Problem details: First find the line with "Pagina iniziale (280, 2521)" in the entries below, then set down exactly every line through the line with "Lazio (147, 114)", that line included.

Extracted information:
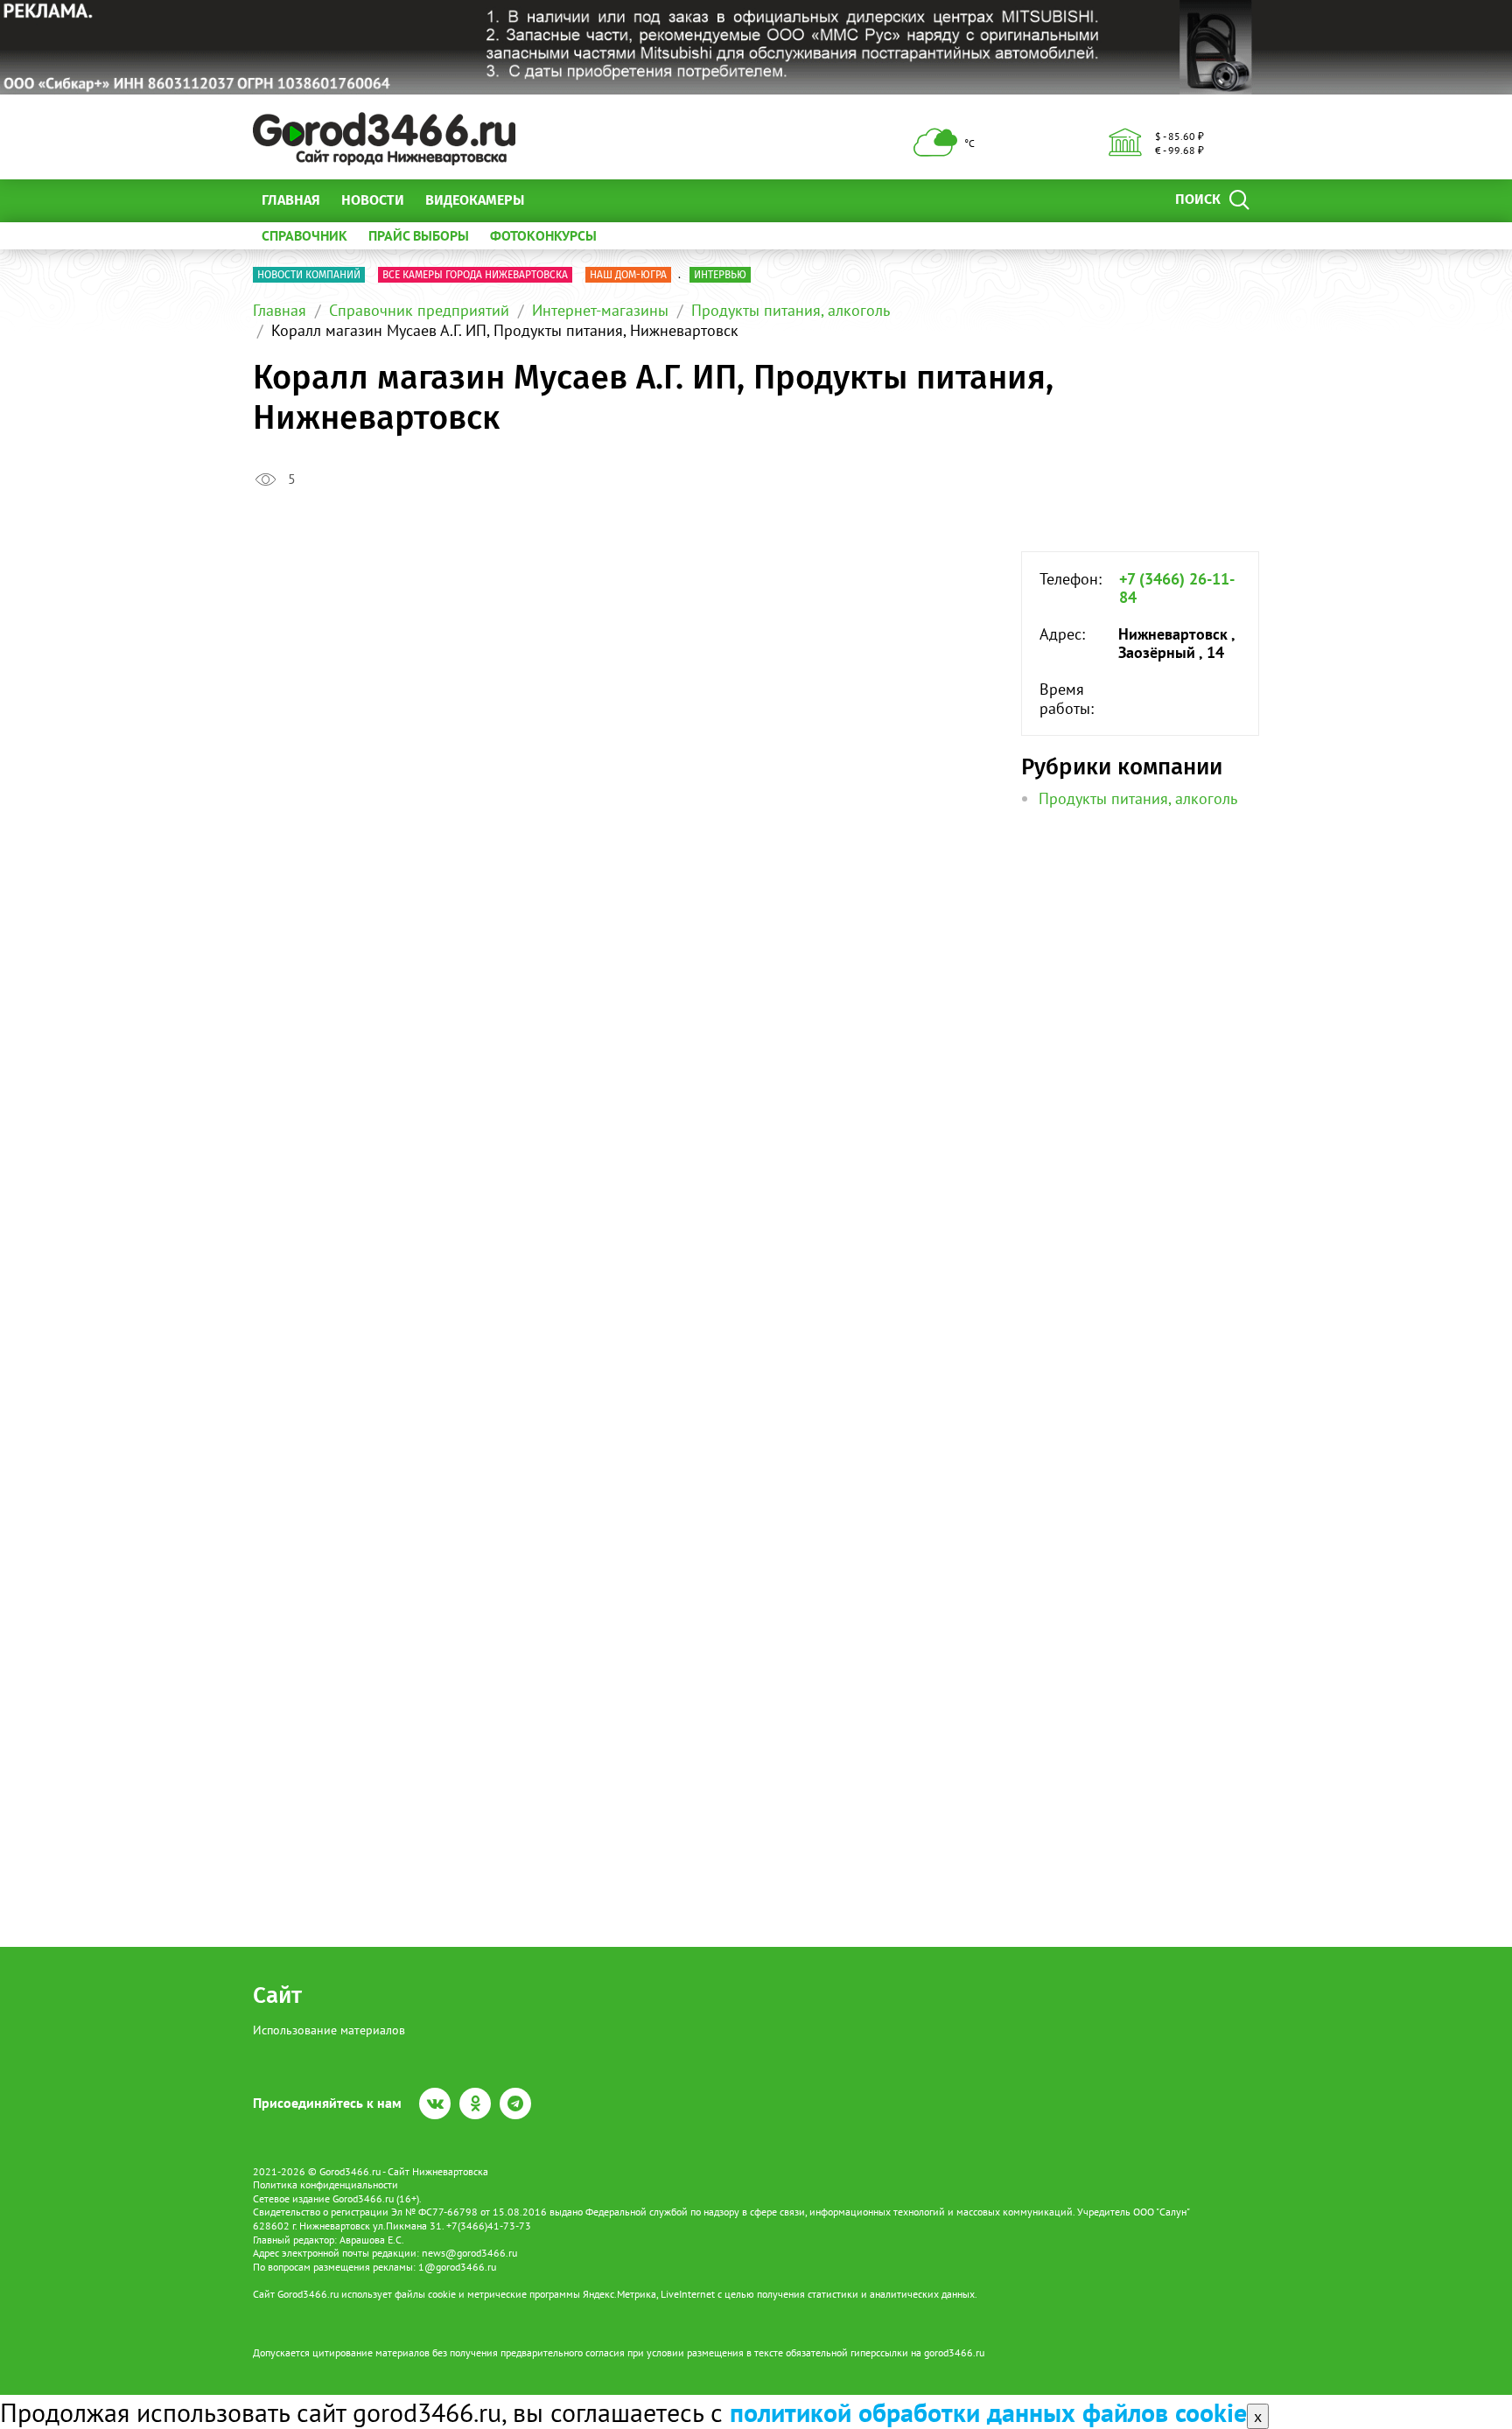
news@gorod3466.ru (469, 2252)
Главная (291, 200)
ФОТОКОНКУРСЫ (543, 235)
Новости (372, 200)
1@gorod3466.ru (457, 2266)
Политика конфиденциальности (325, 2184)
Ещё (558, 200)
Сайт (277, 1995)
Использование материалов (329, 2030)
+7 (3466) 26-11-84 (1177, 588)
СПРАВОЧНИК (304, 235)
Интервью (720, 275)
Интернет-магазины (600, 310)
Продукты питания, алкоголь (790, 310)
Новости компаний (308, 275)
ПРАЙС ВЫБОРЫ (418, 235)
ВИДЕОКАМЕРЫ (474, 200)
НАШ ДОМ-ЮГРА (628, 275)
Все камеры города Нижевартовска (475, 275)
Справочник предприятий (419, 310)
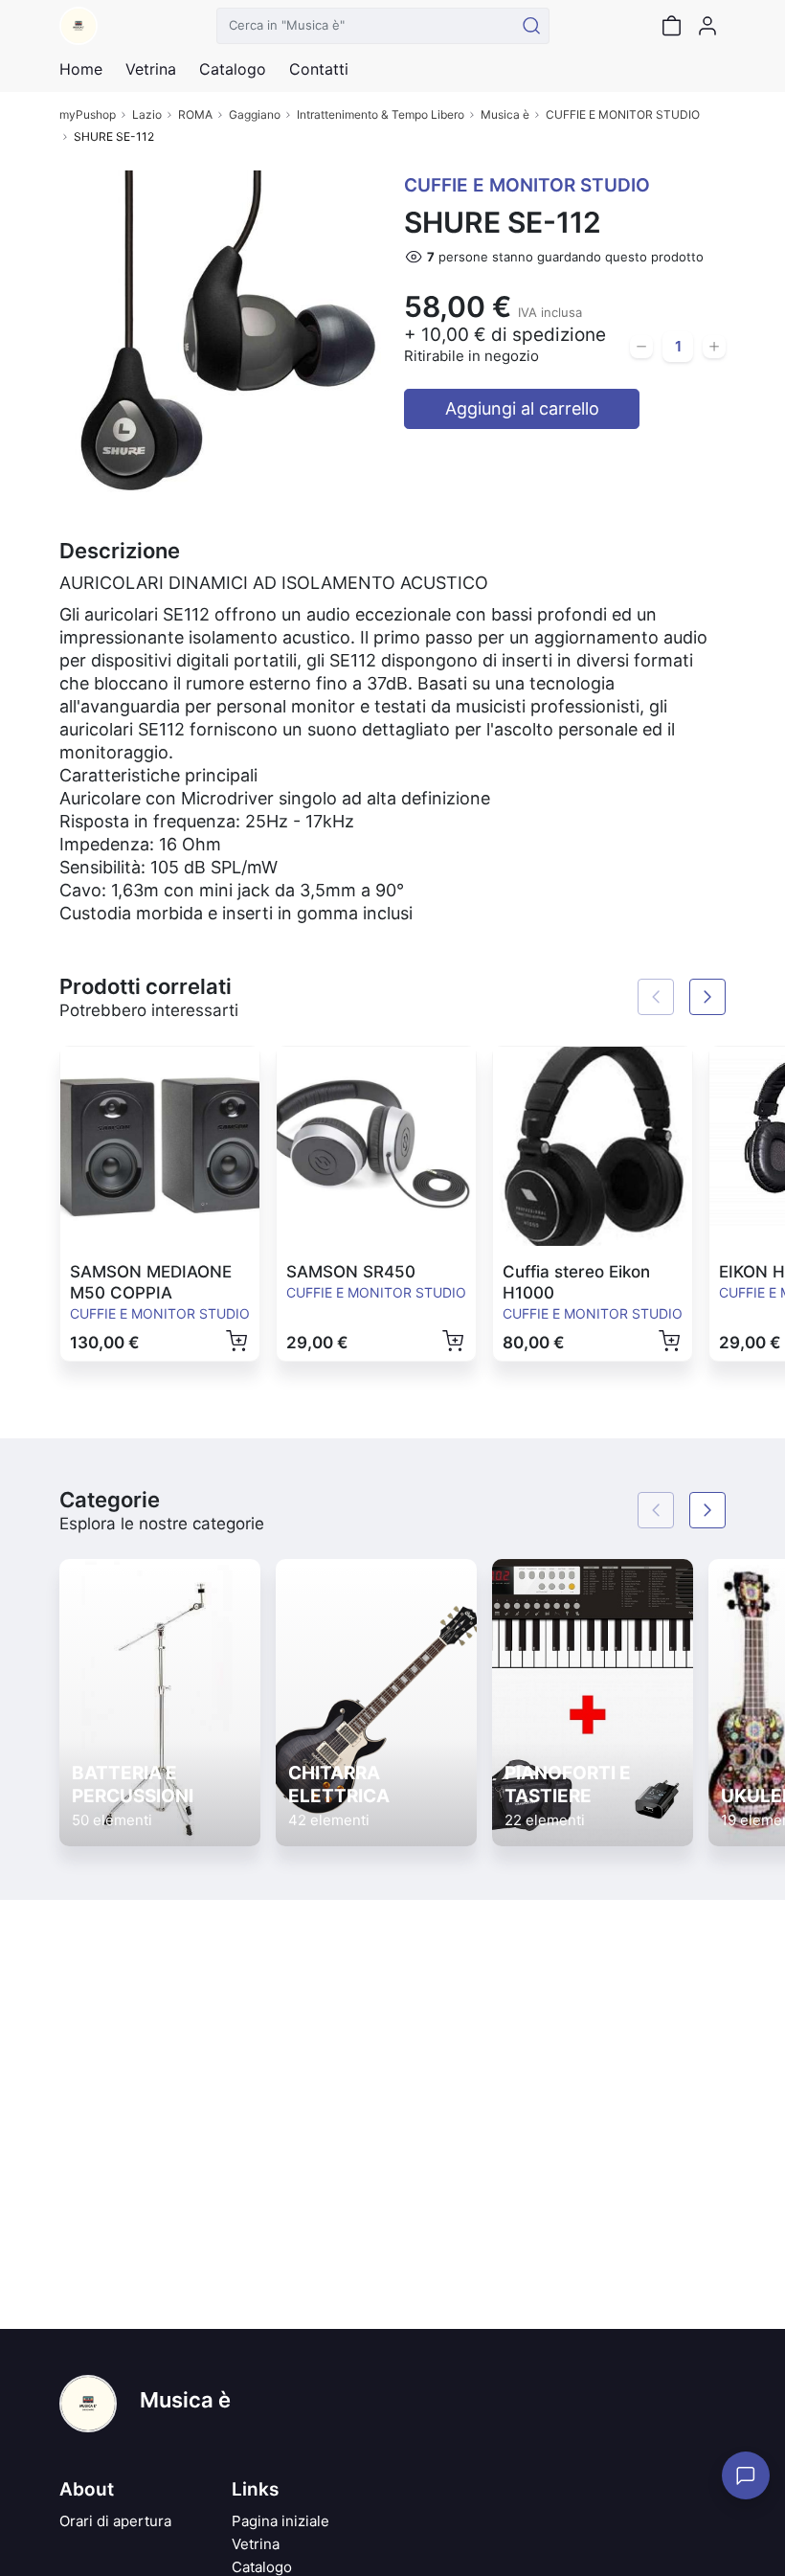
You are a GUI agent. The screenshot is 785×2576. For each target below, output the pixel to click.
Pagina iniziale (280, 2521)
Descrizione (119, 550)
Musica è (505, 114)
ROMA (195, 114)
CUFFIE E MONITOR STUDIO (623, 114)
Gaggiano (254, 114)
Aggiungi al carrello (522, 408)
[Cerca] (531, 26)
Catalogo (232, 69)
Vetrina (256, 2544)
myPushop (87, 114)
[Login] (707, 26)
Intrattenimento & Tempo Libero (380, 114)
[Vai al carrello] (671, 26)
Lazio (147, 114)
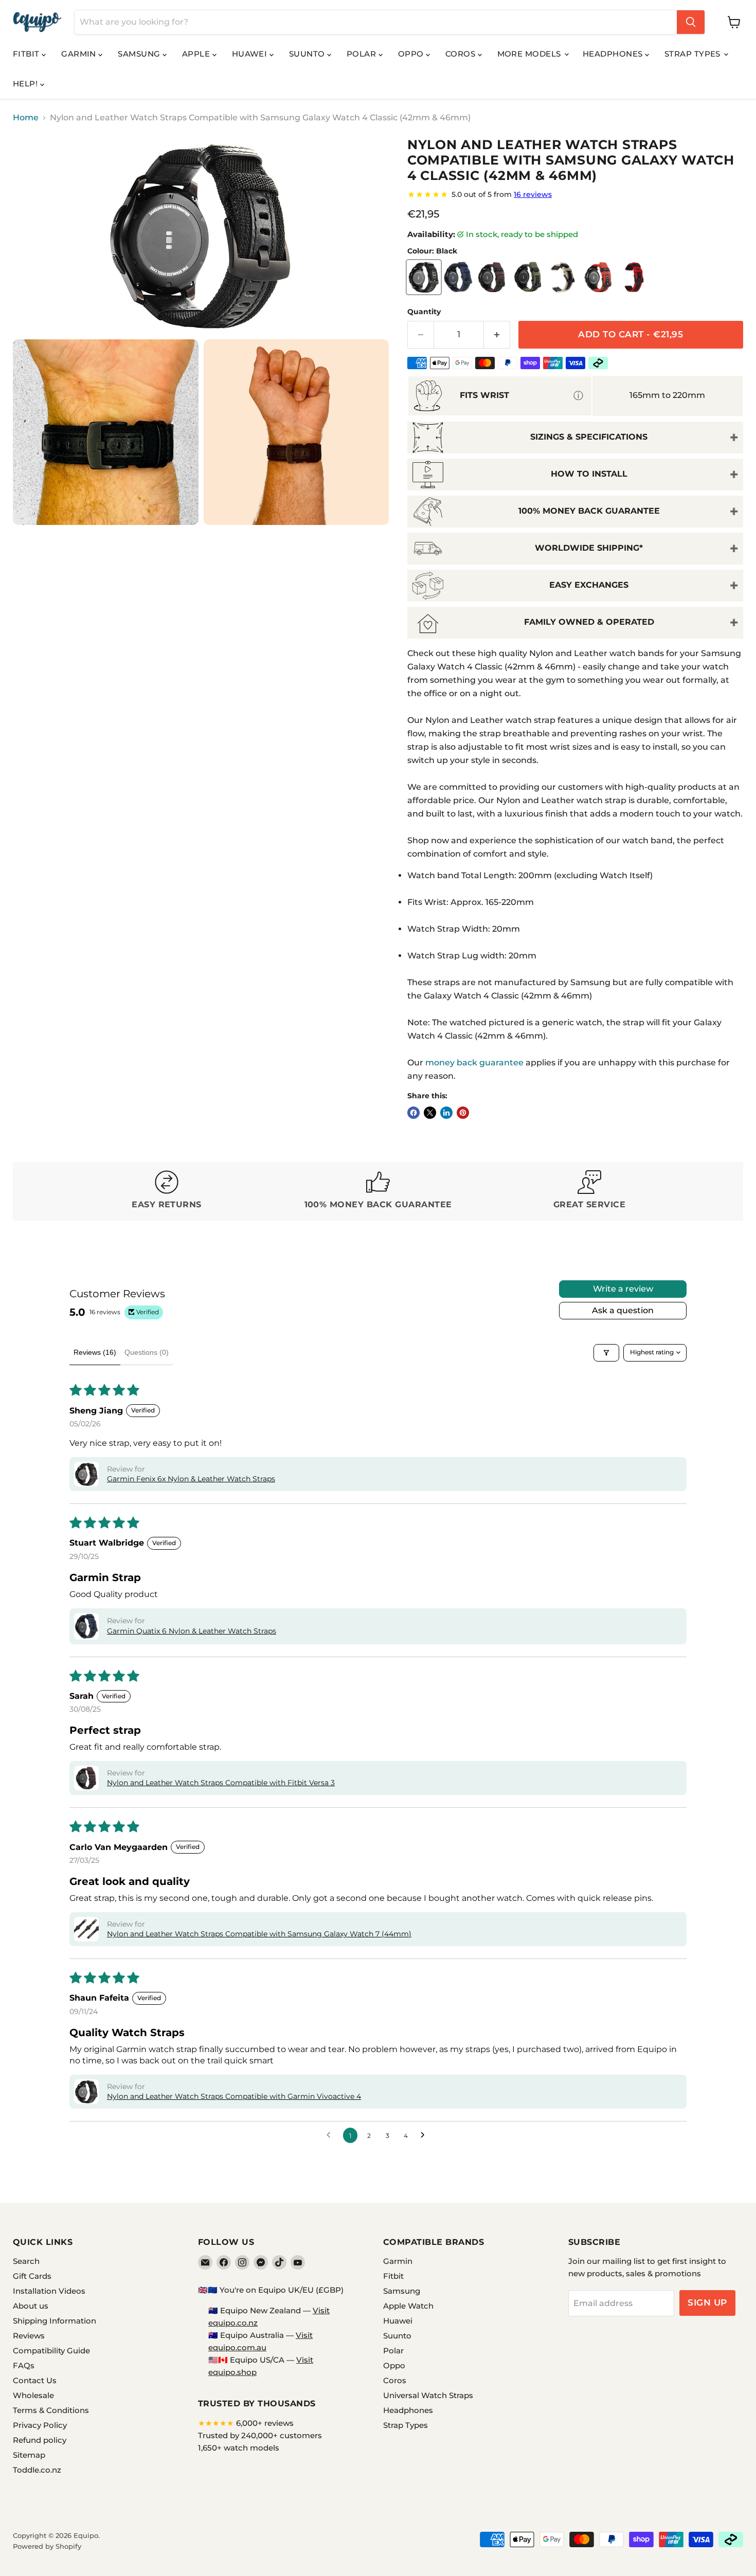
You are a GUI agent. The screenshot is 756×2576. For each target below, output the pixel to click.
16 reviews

Task answer:
Pagina iniziale (280, 2521)
Descrizione (119, 550)
Musica è (505, 114)
ROMA (195, 114)
CUFFIE E MONITOR STUDIO (623, 114)
Gaggiano (254, 114)
Aggiungi al carrello (522, 408)
[Cerca] (531, 26)
Catalogo (232, 69)
Vetrina (256, 2544)
myPushop (87, 114)
[Login] (707, 26)
Intrattenimento & Tempo Libero (380, 114)
[Vai al carrello] (671, 26)
Lazio (147, 114)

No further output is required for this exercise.